Warhammer’s latest updates hit three very different hobby muscles. First, new players get a free learning hub.
Then, Ogor Mawtribes show off more battlefield rules. Finally, Heresy fans get another Black Books download. So, this is a useful mix of onboarding, crunch, and deep lore.
Warhammer Academy Gives New Players a Clear Starting Path

Warhammer Academy looks like Games Workshop’s cleanest attempt yet at lowering the hobby barrier. The free platform launches with more than 150 instructional Warhammer 40,000 videos, then expands into other games later.

That matters because new players usually need help with everything at once. However, Academy splits that overload into three routes: lore and collecting, building and painting, or gaming. Players can also pick a faction and follow dedicated lessons about its background, tabletop identity, and Combat Patrol painting.

That is a smart structure, because most hobbyists start with “that army looks cool” before learning the rules. Also, achievement badges give progress tracking without making the hobby feel like homework.

You can jump between topics whenever inspiration hits, which feels much better than a rigid course.
Ogor Mawtribes Turn Every Unit Into a Problem

The Ogor rules preview is the meatiest article, and it keeps making the army feel wonderfully direct. Tyrants get Big Names in deployment, chosen after seeing the enemy army. Neck-wringer stops small infantry from contesting objectives while engaged. Steed-eater blocks enemy cavalry from retreating. Giant-wrestler shuts off monster rampages in combat.

That is excellent matchup tech, because each title lets your Tyrant bully a different prey type.

Meanwhile, Hunters with Sabrefangs bring a 15-inch Hunter’s Crossbow with Anti-Monster and solid Damage 2 shots. So, they can threaten monsters before the real feast begins.

Butchers get More Meat for the Pot, raising their power level after helping destroy an enemy unit. Better yet, their Manifestations can trigger it too.

Cleavers are even nastier near any Wizard or Priest, friendly or enemy. On a 3+, they gain Crit (2 Hits), or Crit (Mortal) if they already had that rule.

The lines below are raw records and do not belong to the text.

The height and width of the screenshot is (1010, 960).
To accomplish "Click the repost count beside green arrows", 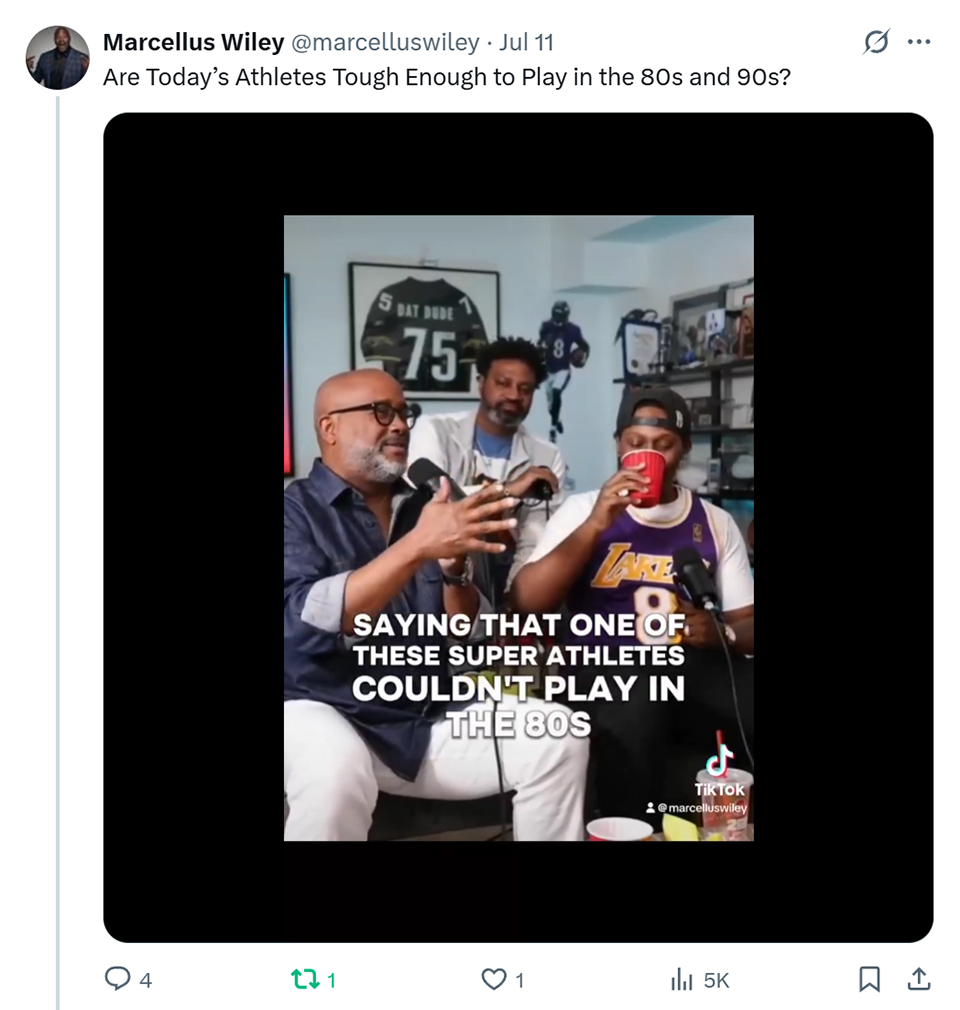I will point(331,981).
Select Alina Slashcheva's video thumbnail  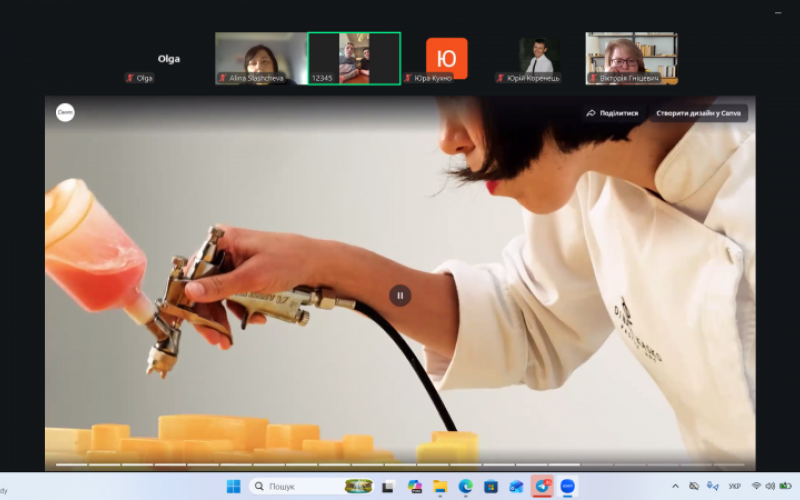tap(261, 57)
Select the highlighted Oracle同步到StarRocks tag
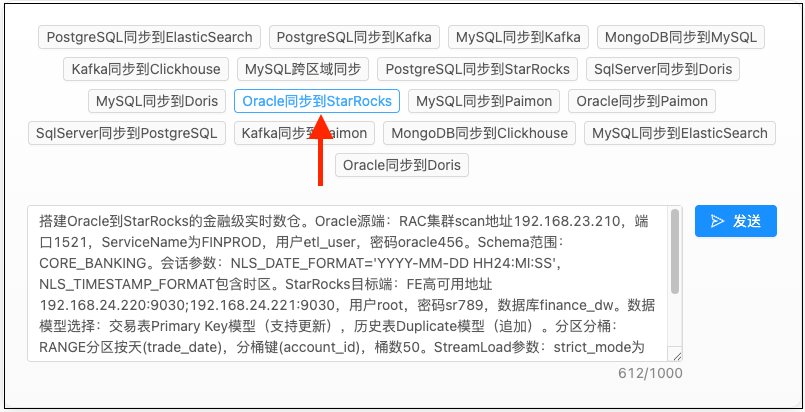The width and height of the screenshot is (805, 412). [317, 101]
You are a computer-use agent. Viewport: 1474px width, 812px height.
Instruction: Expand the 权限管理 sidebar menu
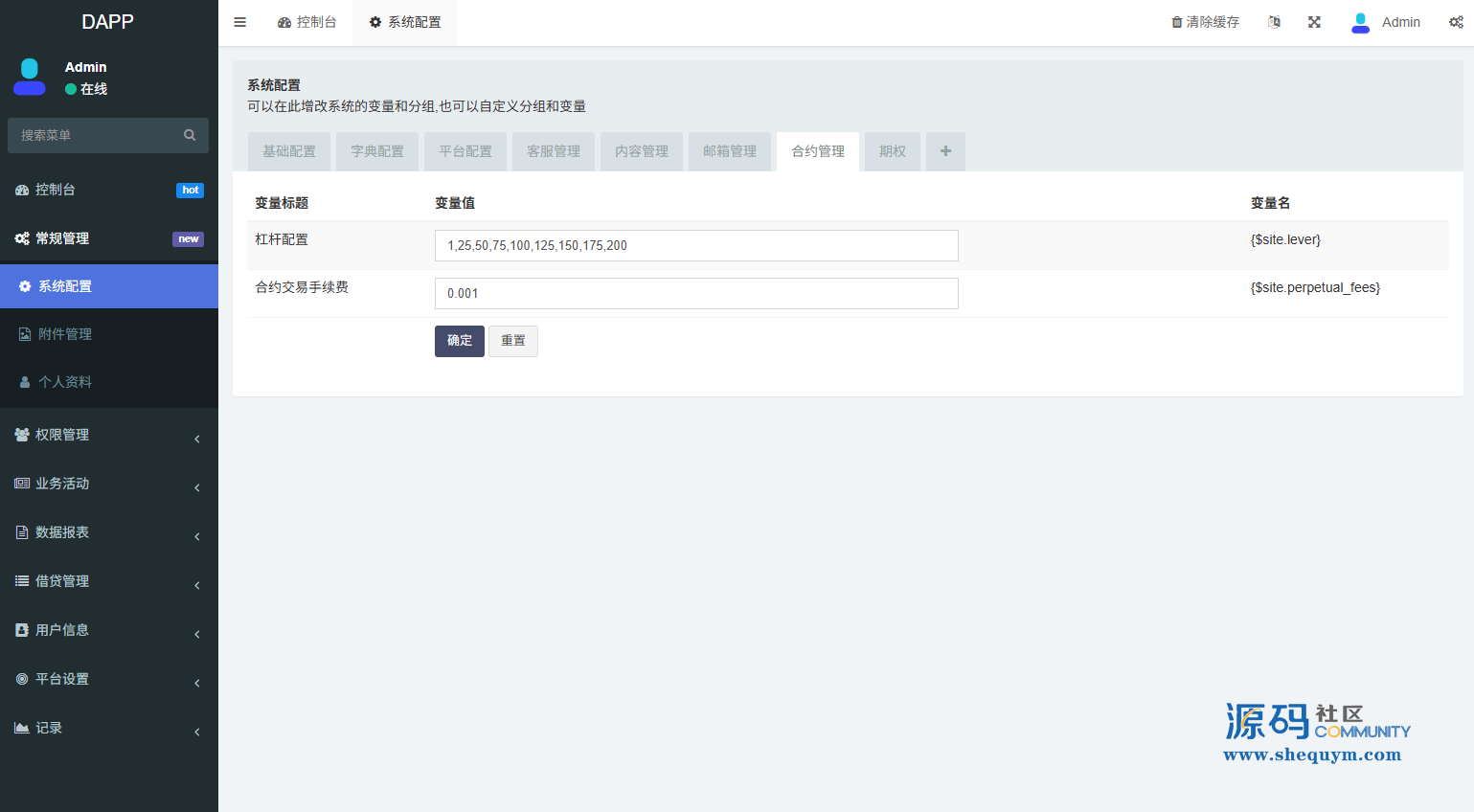click(108, 435)
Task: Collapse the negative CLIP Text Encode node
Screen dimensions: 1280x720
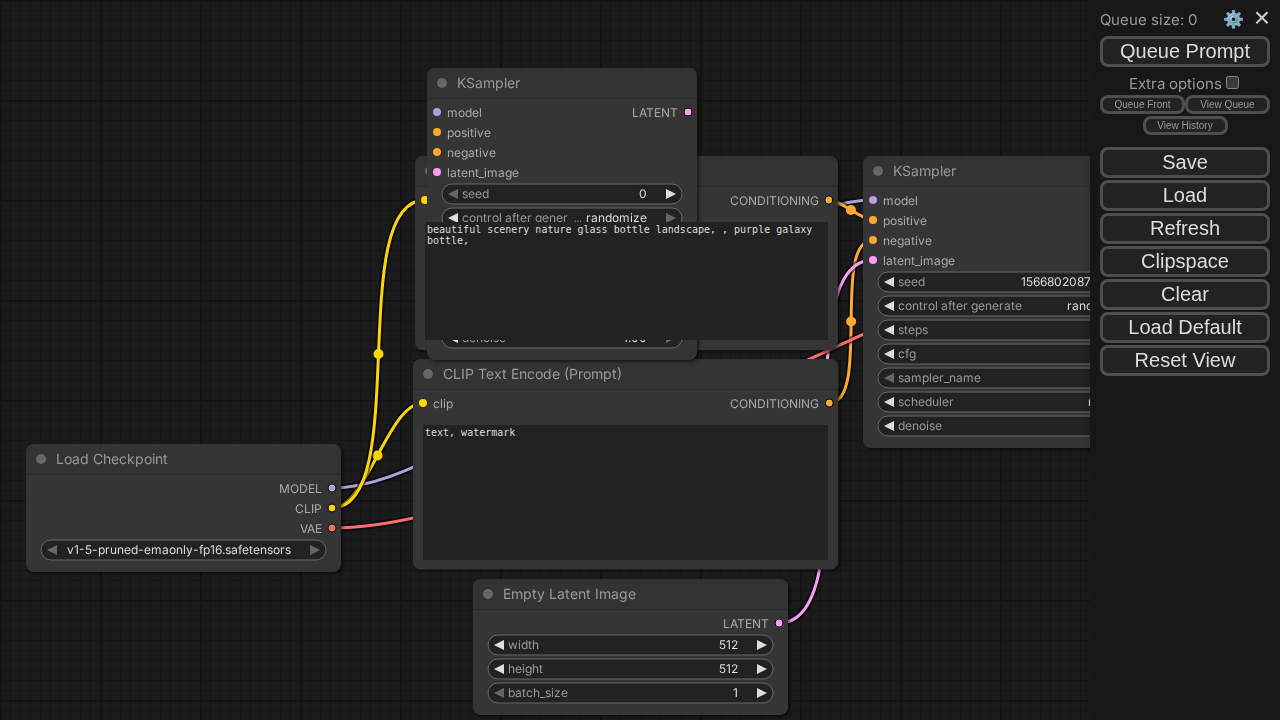Action: click(x=428, y=374)
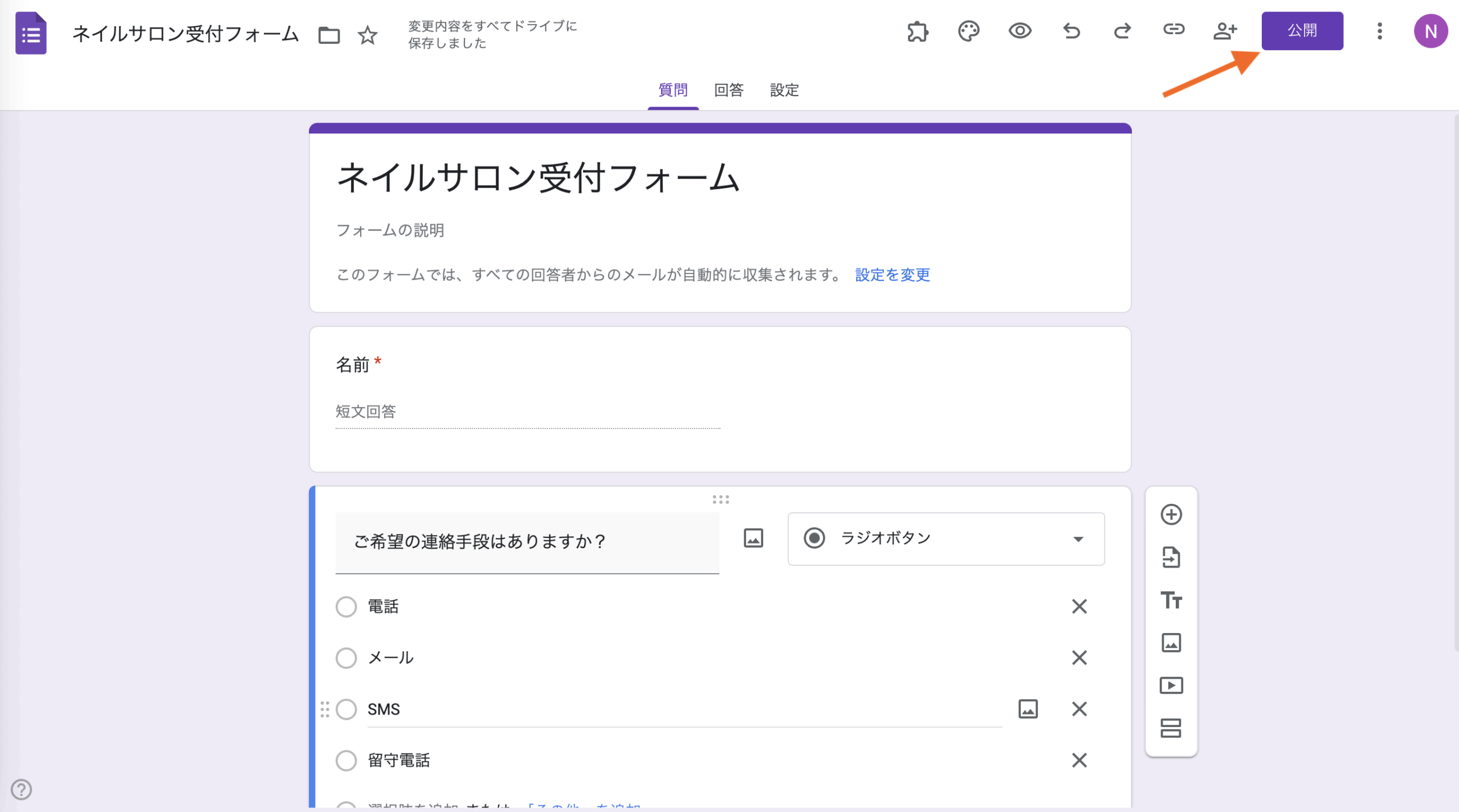
Task: Import questions from sidebar icon
Action: 1171,557
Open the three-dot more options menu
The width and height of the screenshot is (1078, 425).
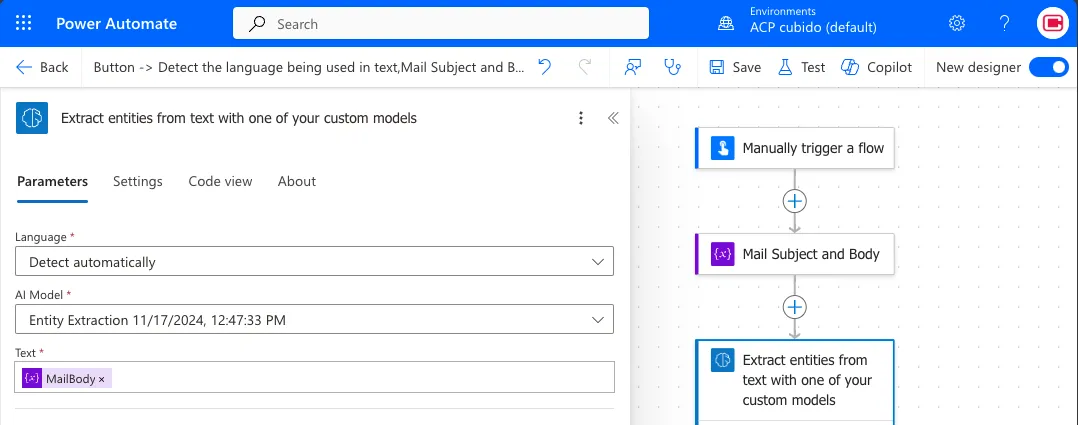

Gutseers then extend Ogor magic by letting a nearby Wizard measure spell range and visibility through them.


Gluttons bring Wall of Meat, adding 1 to saves when they have not charged. Finally, Ironguts can use Bull Charge even after another friendly unit has used it.

Bull Charge shoves enemies, deals mortal damage, and enables pile-ins. Therefore, Ogors are not just hitting hard. They are moving enemy pieces around like furniture.
Mechanicum Knight Households Add More Heresy Scale

The Black Books piece is shorter, but it adds great Age of Darkness texture. Last week covered the Mechanicum Taghmata at Calth, while this download focuses on Knight households bound to Forge Worlds. That is important because Mechanicum-aligned Knights were not simply noble freeblades with extra cables. Instead, they were often strange, oathbound war machines shaped by arcane technology and ritual service. The extract comes from The Horus Heresy: Book 4: Conquest, which remains a goldmine for campaign-minded players. Also, the article teases next week’s Salamanders focus, following the Ebon Drake and Captain Xiaphas Jurr after Isstvan V.
Overall, this batch works because each article serves a different player. New hobbyists get guidance, Ogor fans get real rules meat, and Heresy readers get another flavorful archive drop. However, the shared theme is support. Warhammer feels stronger when players get tools, context, and reasons to keep building.